## TASK PROMPT
Reproduce every line of the data below verbatim, without changing anything.

==== DATA FOR THIS EXERCISE

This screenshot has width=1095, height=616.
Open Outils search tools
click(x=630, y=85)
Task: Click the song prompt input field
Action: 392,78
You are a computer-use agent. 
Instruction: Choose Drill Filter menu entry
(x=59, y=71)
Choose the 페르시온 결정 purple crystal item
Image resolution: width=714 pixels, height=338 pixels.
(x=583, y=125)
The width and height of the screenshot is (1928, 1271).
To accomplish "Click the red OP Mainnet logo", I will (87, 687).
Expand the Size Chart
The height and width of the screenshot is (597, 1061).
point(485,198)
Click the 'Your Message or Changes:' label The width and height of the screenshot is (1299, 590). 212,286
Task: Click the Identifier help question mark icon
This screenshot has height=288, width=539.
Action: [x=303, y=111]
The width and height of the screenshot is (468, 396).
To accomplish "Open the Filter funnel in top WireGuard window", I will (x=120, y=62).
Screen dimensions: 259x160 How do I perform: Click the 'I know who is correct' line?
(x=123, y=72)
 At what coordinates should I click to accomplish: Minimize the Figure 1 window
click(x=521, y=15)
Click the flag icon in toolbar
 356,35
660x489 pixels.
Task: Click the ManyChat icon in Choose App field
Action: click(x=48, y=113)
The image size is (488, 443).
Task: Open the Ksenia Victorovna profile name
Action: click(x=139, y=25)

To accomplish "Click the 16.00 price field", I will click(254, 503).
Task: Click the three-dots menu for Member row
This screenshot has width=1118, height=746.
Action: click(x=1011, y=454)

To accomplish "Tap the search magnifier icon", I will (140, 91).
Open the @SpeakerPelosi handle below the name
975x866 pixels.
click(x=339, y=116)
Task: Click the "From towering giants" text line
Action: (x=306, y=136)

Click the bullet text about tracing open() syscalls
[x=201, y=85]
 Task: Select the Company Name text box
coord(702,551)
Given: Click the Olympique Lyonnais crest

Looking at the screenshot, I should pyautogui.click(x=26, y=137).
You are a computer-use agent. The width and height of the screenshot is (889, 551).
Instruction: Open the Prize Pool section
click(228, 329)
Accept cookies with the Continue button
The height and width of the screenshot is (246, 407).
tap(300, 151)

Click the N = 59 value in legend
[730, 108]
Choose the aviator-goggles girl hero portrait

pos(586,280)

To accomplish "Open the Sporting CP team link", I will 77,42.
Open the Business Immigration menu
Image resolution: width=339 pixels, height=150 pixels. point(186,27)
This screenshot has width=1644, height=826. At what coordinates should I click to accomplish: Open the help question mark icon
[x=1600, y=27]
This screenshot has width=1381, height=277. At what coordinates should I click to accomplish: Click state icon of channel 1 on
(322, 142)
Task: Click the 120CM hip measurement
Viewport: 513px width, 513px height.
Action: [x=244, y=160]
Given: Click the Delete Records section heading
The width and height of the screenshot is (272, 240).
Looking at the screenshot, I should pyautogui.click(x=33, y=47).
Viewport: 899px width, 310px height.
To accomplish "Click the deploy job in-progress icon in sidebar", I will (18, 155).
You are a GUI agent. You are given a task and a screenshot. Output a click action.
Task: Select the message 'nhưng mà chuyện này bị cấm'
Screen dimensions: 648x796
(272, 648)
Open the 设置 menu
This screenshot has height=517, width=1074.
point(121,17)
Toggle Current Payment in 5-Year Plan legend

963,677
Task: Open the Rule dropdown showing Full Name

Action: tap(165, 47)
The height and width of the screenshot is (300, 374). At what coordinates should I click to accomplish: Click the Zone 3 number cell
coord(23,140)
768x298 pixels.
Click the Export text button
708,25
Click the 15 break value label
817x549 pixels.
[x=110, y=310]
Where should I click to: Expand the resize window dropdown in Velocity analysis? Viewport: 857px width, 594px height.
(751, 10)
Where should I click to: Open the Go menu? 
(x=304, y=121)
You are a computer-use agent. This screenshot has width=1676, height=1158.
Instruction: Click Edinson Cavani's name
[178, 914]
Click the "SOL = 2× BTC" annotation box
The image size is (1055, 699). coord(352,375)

========

## FINAL RESULT
This screenshot has width=1095, height=616.
Open Outils search tools
click(x=630, y=85)
Task: Click the song prompt input field
Action: 392,78
You are a computer-use agent. 
Instruction: Choose Drill Filter menu entry
(x=59, y=71)
Choose the 페르시온 결정 purple crystal item
Image resolution: width=714 pixels, height=338 pixels.
(x=583, y=125)
The width and height of the screenshot is (1928, 1271).
To accomplish "Click the red OP Mainnet logo", I will (87, 687).
Expand the Size Chart
The height and width of the screenshot is (597, 1061).
point(485,198)
Click the 'Your Message or Changes:' label The width and height of the screenshot is (1299, 590). 212,286
Task: Click the Identifier help question mark icon
This screenshot has height=288, width=539.
Action: [x=303, y=111]
The width and height of the screenshot is (468, 396).
To accomplish "Open the Filter funnel in top WireGuard window", I will (x=120, y=62).
Screen dimensions: 259x160 How do I perform: Click the 'I know who is correct' line?
(x=123, y=72)
 At what coordinates should I click to accomplish: Minimize the Figure 1 window
click(x=521, y=15)
Click the flag icon in toolbar
 356,35
660x489 pixels.
Task: Click the ManyChat icon in Choose App field
Action: click(x=48, y=113)
The image size is (488, 443).
Task: Open the Ksenia Victorovna profile name
Action: click(x=139, y=25)

To accomplish "Click the 16.00 price field", I will click(254, 503).
Task: Click the three-dots menu for Member row
This screenshot has width=1118, height=746.
Action: click(x=1011, y=454)

To accomplish "Tap the search magnifier icon", I will (140, 91).
Open the @SpeakerPelosi handle below the name
975x866 pixels.
click(x=339, y=116)
Task: Click the "From towering giants" text line
Action: (x=306, y=136)

Click the bullet text about tracing open() syscalls
[x=201, y=85]
 Task: Select the Company Name text box
coord(702,551)
Given: Click the Olympique Lyonnais crest

Looking at the screenshot, I should pyautogui.click(x=26, y=137).
You are a computer-use agent. The width and height of the screenshot is (889, 551).
Instruction: Open the Prize Pool section
click(228, 329)
Accept cookies with the Continue button
The height and width of the screenshot is (246, 407).
tap(300, 151)

Click the N = 59 value in legend
[730, 108]
Choose the aviator-goggles girl hero portrait

pos(586,280)

To accomplish "Open the Sporting CP team link", I will 77,42.
Open the Business Immigration menu
Image resolution: width=339 pixels, height=150 pixels. point(186,27)
This screenshot has width=1644, height=826. At what coordinates should I click to accomplish: Open the help question mark icon
[x=1600, y=27]
This screenshot has width=1381, height=277. At what coordinates should I click to accomplish: Click state icon of channel 1 on
(322, 142)
Task: Click the 120CM hip measurement
Viewport: 513px width, 513px height.
Action: [x=244, y=160]
Given: Click the Delete Records section heading
The width and height of the screenshot is (272, 240).
Looking at the screenshot, I should pyautogui.click(x=33, y=47).
Viewport: 899px width, 310px height.
To accomplish "Click the deploy job in-progress icon in sidebar", I will (18, 155).
You are a GUI agent. You are given a task and a screenshot. Output a click action.
Task: Select the message 'nhưng mà chuyện này bị cấm'
Screen dimensions: 648x796
(272, 648)
Open the 设置 menu
This screenshot has height=517, width=1074.
point(121,17)
Toggle Current Payment in 5-Year Plan legend

963,677
Task: Open the Rule dropdown showing Full Name

Action: tap(165, 47)
The height and width of the screenshot is (300, 374). At what coordinates should I click to accomplish: Click the Zone 3 number cell
coord(23,140)
768x298 pixels.
Click the Export text button
708,25
Click the 15 break value label
817x549 pixels.
[x=110, y=310]
Where should I click to: Expand the resize window dropdown in Velocity analysis? Viewport: 857px width, 594px height.
(751, 10)
Where should I click to: Open the Go menu? 
(x=304, y=121)
You are a computer-use agent. This screenshot has width=1676, height=1158.
Instruction: Click Edinson Cavani's name
[178, 914]
Click the "SOL = 2× BTC" annotation box
The image size is (1055, 699). coord(352,375)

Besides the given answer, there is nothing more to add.